File No: SYG 1488 of 2004
Delivered on: 21 December 2004
Delivered at: Sydney South
Hearing dates: 10 & 21 December 2004
Judgment of: Scarlett FM

REPRESENTATION

Counsel for the Applicant: Mr Hammond
Counsel for the Respondent: Mr Beech-Jones
Solicitors for the Respondent: Australian Government Solicitor

ORDERS

  1. The Application is dismissed.

  2. The Applicant is to pay the Respondent’s costs in the sum of $4,800.00.

FEDERAL MAGISTRATES
COURT OF AUSTRALIA AT
SYDNEY

SYG 1488 of 2004

SZDPF

Applicant

And

MINISTER FOR IMMIGRATION & MULTICULTURAL & INDIGENOUS AFFAIRS

Respondent

REASONS FOR JUDGMENT

  1. This is an application for review of a decision made by the Refugee Review Tribunal handed down on 27 April 2004.  The Refugee Review Tribunal affirmed a decision by the delegate of the Minister not to grant the Applicant a protection visa.

  2. In his amended application filed in Court on 10 December 2004, the Applicant claims:

    a)a writ of certiorari;

    b)a writ of mandamus; and

    c)an order for costs.

  3. In that amended application, the Applicant relies on three grounds: first, the Tribunal by failing to put to the Applicant that it was going to draw an adverse inference against him for failing to proffer further corroborative evidence after the hearing and prior to the decision committed a breach of procedural fairness that amounted to a jurisdictional error; second, the Tribunal by making findings of fact, for which there was no evidence based on the country information, committed a jurisdictional error; third, the Tribunal failed to put adverse material to the Applicant as it should have done pursuant to s.424A(1) of the Act and thereby did not conduct a proper review pursuant to s.425 of the Act and the Tribunal thereby fell into jurisdictional error.

  4. On the day of the hearing, the Applicant's counsel then sought to file a further handwritten amended application, in which he referred to an additional ground, that is the Tribunal, in its decision making process, made errors of fact. Those errors of fact went to jurisdiction and as such the Tribunal committed a jurisdictional error. 

  5. Now, whilst this was described as an amended application, it was in fact a supplementary application, as it was not intended to replace the earlier amended application, but to supplement it.

Background

  1. The Applicant is a citizen of Bangladesh, who was born on 1 April 1969.  He is now 35 years of age.

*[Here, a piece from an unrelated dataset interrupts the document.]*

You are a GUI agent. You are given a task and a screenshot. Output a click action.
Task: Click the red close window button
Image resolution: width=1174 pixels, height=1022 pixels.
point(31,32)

He arrived in Australia from Brunei on 10 July 2002 on a temporary business visa.  On 16 August 2002, he applied for a protection visa.

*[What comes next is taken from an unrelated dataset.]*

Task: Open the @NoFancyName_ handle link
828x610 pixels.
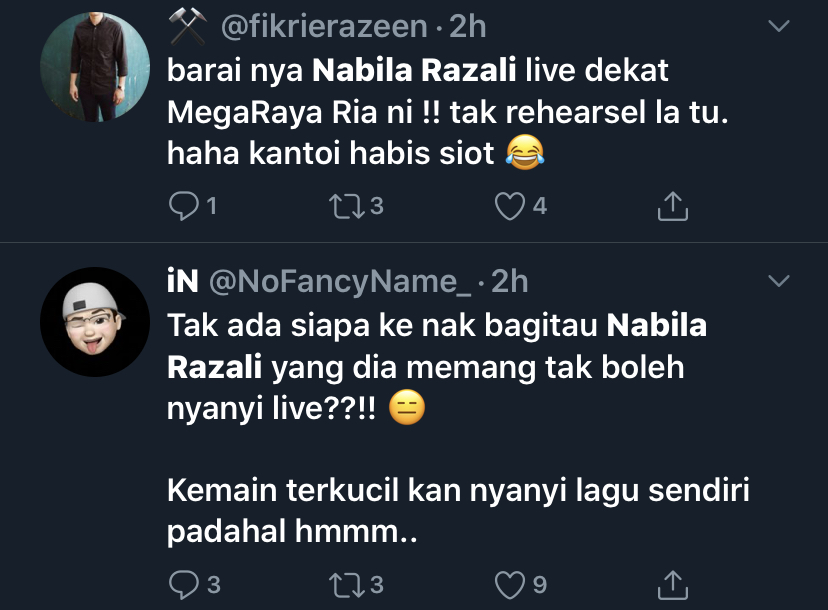Action: (339, 282)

  2. On 29 November 2002, a delegate of the Minister for Immigration and Multicultural and Indigenous Affairs refused to grand the Applicant a protection visa. On 23 December 2002 the Applicant sought a review of this decision from the Refugee Review Tribunal. The Refuge Review Tribunal heard the application on 27 August 2003 and handed down its decision on 27 April 2004. On 19 May 2004, the Applicant lodged his original application to this Court. 

  3. The Applicant claims that he has a fear of persecution for reasons of his political opinion. He said he was a supporter of one of the main political parties in Bangladesh, the Awami League.  He campaigned for an Awami League candidate at the elections held in February 19991.  His candidate was unsuccessful.  The Applicant said he was arrested in March 1991 on fake charges.  He remained in gaol for a number of months, but the case was quashed by the Magistrates Court.

  4. The Applicant remained politically active, although he says that he was attacked from time to time by hoodlums who supported the BNP, the other main political party in Bangladesh.

  5. The Applicant left Bangladesh in March 2001 to take a job in Brunei.  Whilst he was away, on 1 October 2001, another election was held in Bangladesh. The coalition led by the BNP won by a landslide.  The Applicant says that on 10 October 2001 a group of BNP supporters attacked his family home. They ransacked the house and beat his father and two brothers.  The applicant says his family told him not to return to Bangladesh, as the BNP hooligans asked where he was. The Applicant remained in Brunei. 

  6. On 28 June 2002, he obtained a temporary business visa valid until


    10 October 2002.  He left Brunei and entered Australia on 10 July 2002. 

  7. Shortly before the Refugee Review Tribunal hearing, the Applicant's migration advisor forwarded to the Refugee Review Tribunal, a letter purporting to be the president of the Applicant's local branch of the BNP. That letter said that it certified that the Applicant was a reputed leader of the District Awami League Committee.  It went on to say that he has undergone enormous political sufferings at the hands of the previous BNP Government:

    At present his life will not be safe in Bangladesh.  Any assistance extended to him to secure his life in Australia will be highly appreciated.  I wish him well in Australia and would be pleased to provide a further reference.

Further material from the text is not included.